__Problem description__: Reproduce each line of the items below that contains the word "image".

-- start of Provided data --

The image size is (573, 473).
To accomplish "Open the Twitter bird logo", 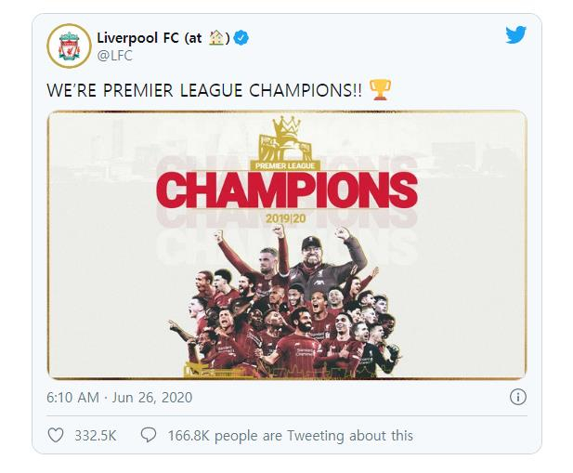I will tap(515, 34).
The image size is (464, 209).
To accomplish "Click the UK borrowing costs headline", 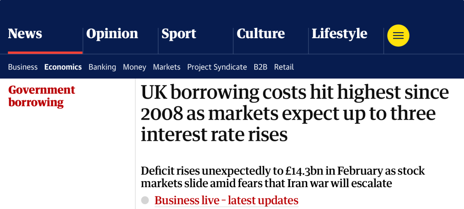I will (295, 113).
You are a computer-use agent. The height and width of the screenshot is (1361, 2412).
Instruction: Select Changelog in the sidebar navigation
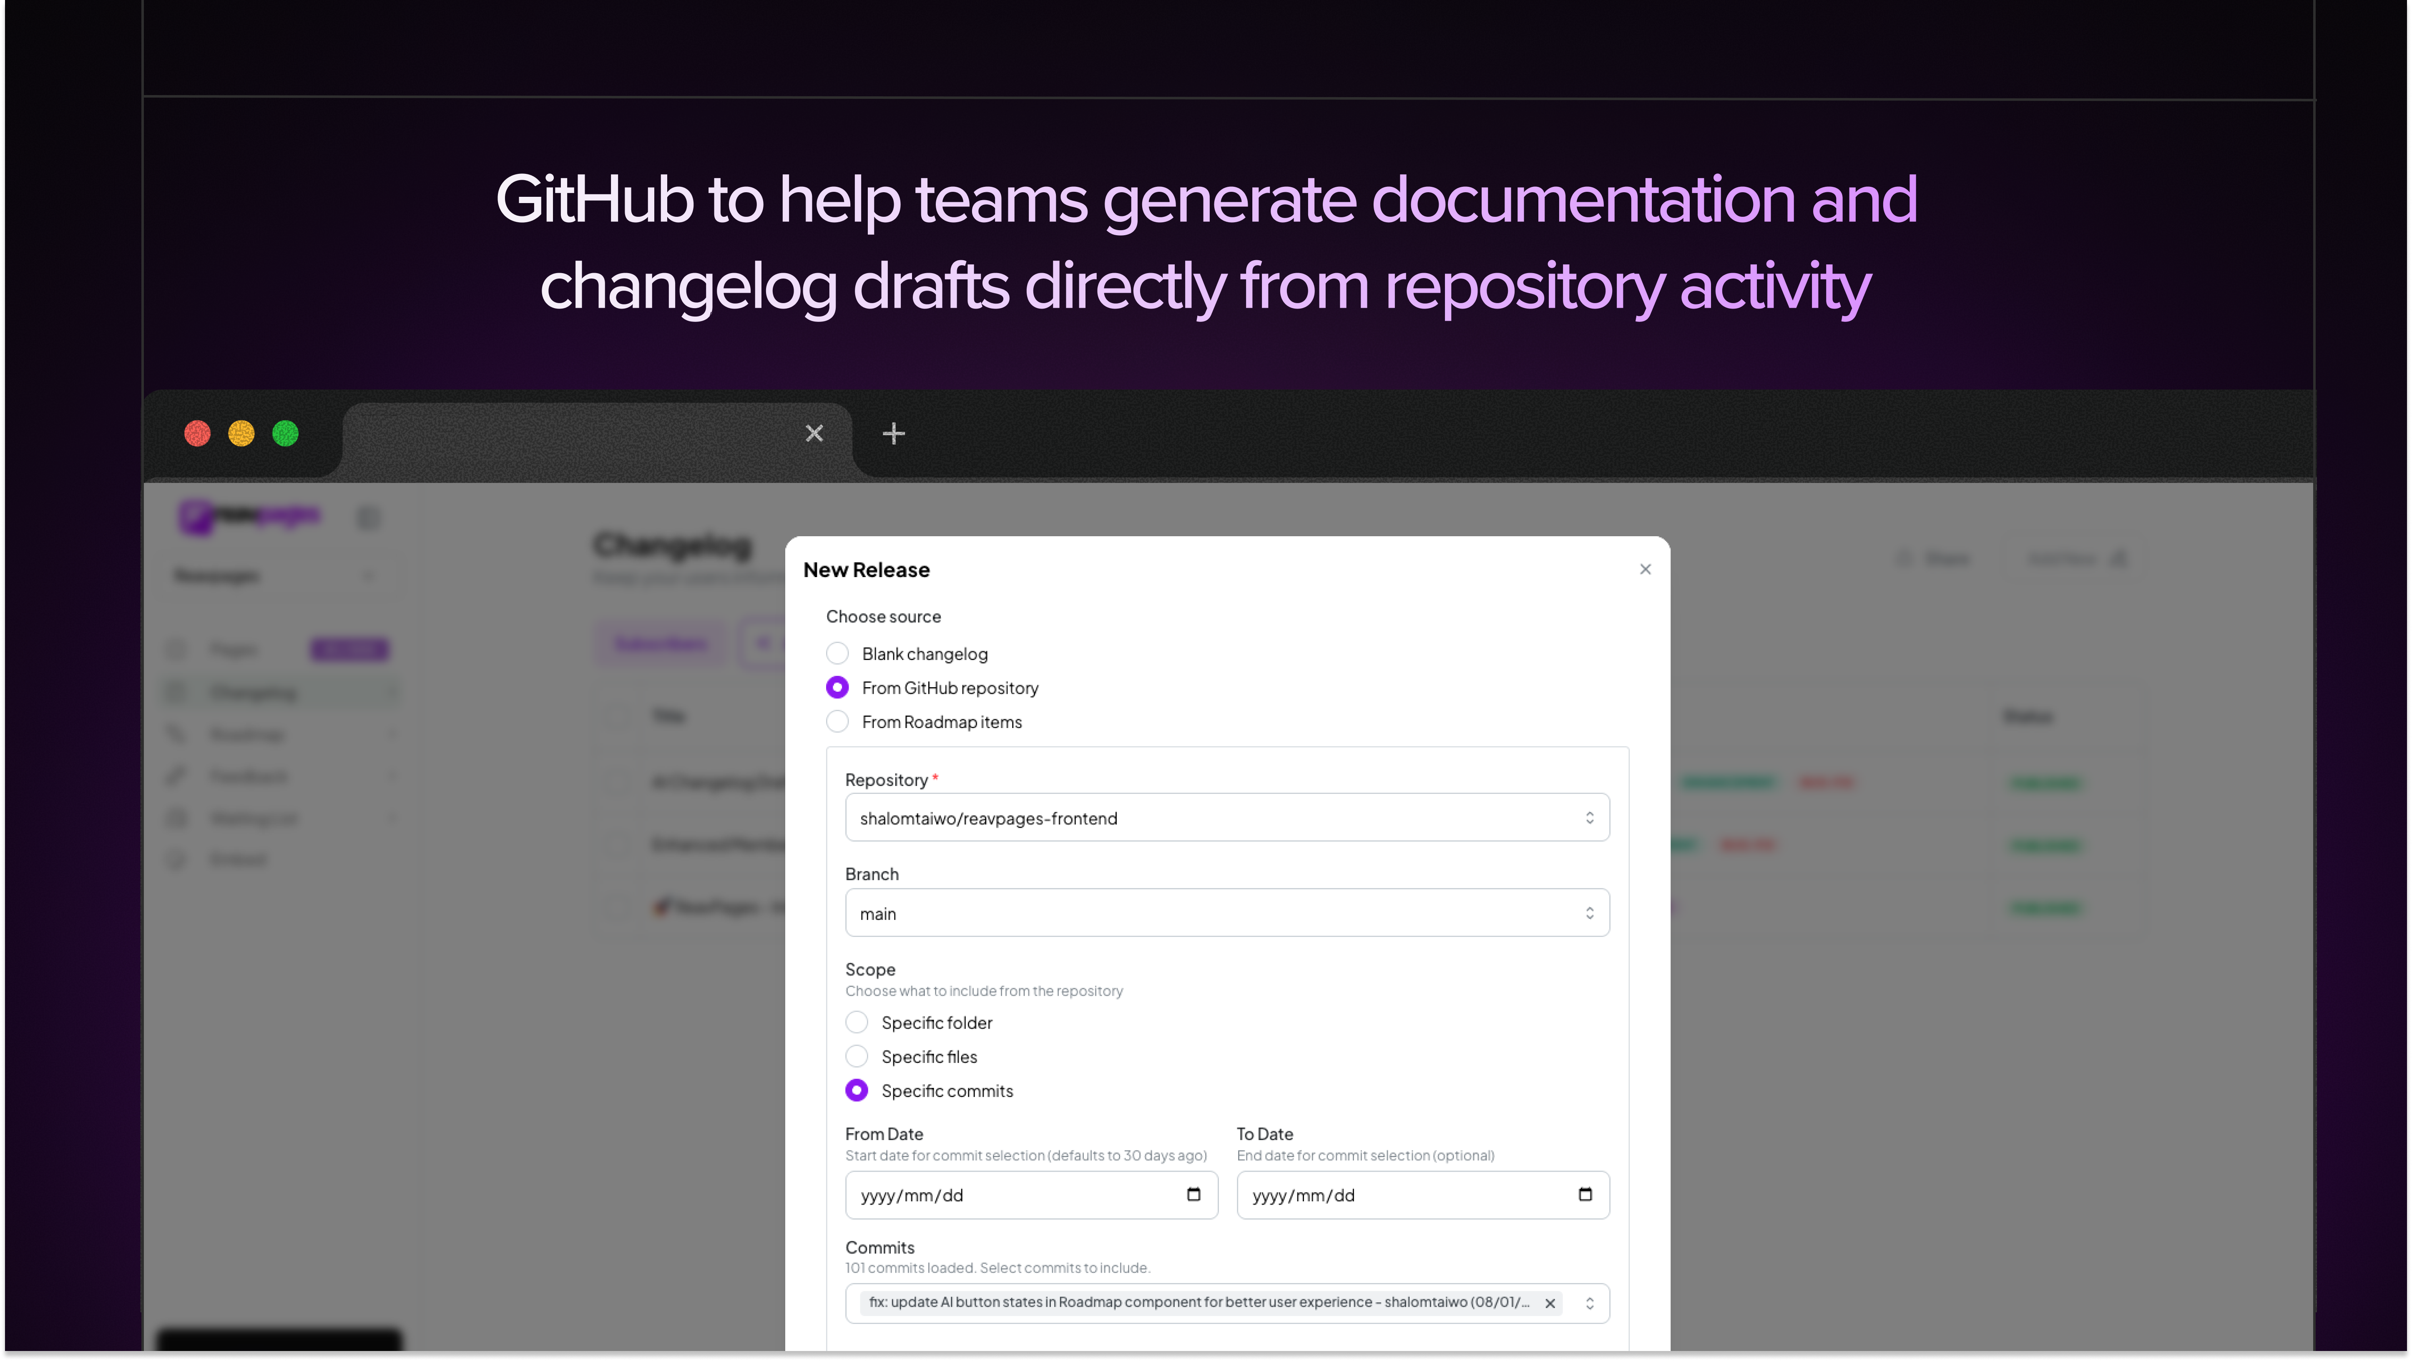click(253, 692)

-- end of Provided data --

__Written response__:
The image size is (573, 473).
The image size is (464, 209).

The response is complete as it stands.